In Anasuya Mekala v. DCIT, the Hyderabad bench of the ITAT allowed expenditure on amount paid to village elders for settlement of land disputes by accepting the fact that it is a common practice prevalent in rural areas.
Coming to the facts of the case, the assessee sold the land in question to M/s. Metro Cash & Carry India Pvt. Ltd. the said land was in the illegal occupation of five people who were cultivating the land since long and refused to vacate the same. In order to vacant the land and to hand over the peaceful possession of the property to the purchaser the assessee’s husband paid certain amounts to the occupants and to the villege elders, who helped in settling the matter amicably. Assessee claimed that it is a common practice that the village elders are settling such disputes and are paid some amounts towards village development activity. Therefore, according to him, all these expenditure is for transfer of the property and is to be allowed as expenditure.
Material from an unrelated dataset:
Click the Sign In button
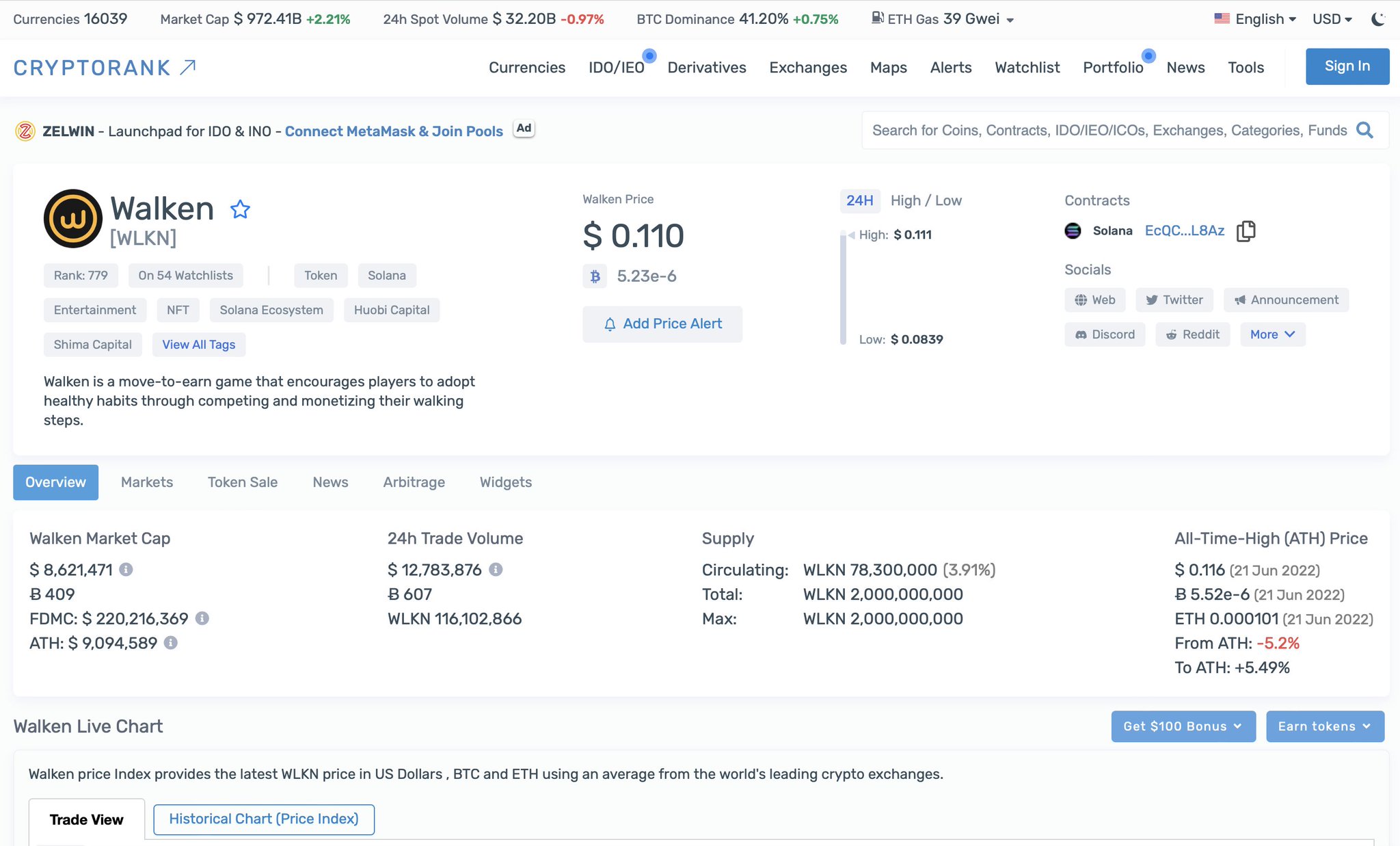This screenshot has height=846, width=1400. click(x=1346, y=66)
Accepting the contentons of the assessee, the bench observed that “we find that the assessee has filed the affidavits of two persons but the AO has not accepted the same but also has not held that the payment is genuine. Therefore, to the extent of payment which is supported by affidavits, we direct the AO to allow the same. Similarly it is also not uncommon that village elders intervene and settle the land disputes to safeguard the law and order and protect the peaceful atmosphere of the village. The assessee has claimed to have paid for the village development. Therefore, we direct that 50% of the claim i.e. up to Rs.1.50 lakhs be allowed. The assessee gets relief accordingly.”